Ca2+/calmodulin regulation of putrescine uptake in cultured gastrointestinal epithelial cells.

Abstract

Regulation of putrescine uptake in a small intestinal crypt cell line, IEC-6 cells, was examined. Uptake of [14C]putrescine was measured throughout a normal growth curve and was found to be inversely related to growth. Kinetic analysis at low and high cell density revealed the inhibition of uptake in confluent cells was due to a five-fold reduction in Vmax of uptake, 199.5 vs. 43.1 pmol.10(5) cells-1.h-1, respectively. Three gastrointestinal hormones, gastrin, secretin, and cholecystokinin, produced partial inhibition of [14C]putrescine uptake. Conversely, treatment of quiescent cells with 5% fetal bovine serum to stimulate growth did not affect uptake. Influence of putrescine uptake on free ionized intracellular Ca2+ ([Ca2+]i) was measured by microspectrofluorometry using the Ca(2+)-sensitive fluoroprobe fura-2. Basal [Ca2+]i was calculated to be 112 nM and increased rapidly to 313 nM upon addition of 10 microM putrescine. Preventing the rise in [Ca2+]i using an intracellular Ca2+ buffer, 1,2-bis(2-aminophenoxy)ethane-N,N,N',N'-tetraacetic acid acetoxymethyl ester, decreased [14C]putrescine uptake to 29.5 +/- 5.3% of control values. 45Ca2+ flux experiments and measurement of transport in 0 Ca2+ and 0.5 mM EDTA suggested an intracellular source of calcium was mobilized during putrescine uptake.
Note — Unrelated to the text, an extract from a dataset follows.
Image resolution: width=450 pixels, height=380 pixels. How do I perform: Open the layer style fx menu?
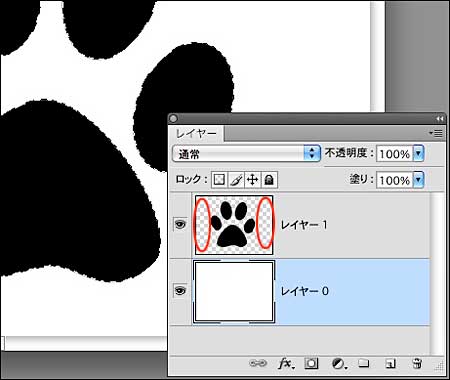(286, 363)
Finally, use of the putative calmodulin antagonist N-(6-aminohexyl)-5-chloro-l-naphthalenesulfonamide caused a dose-dependent inhibition of [14C]putrescine uptake with 50% inhibitory concentration of approximately 7 microM. These data suggest that putrescine uptake in IEC-6 cells may be regulated by a Ca2+/calmodulin-dependent mechanism.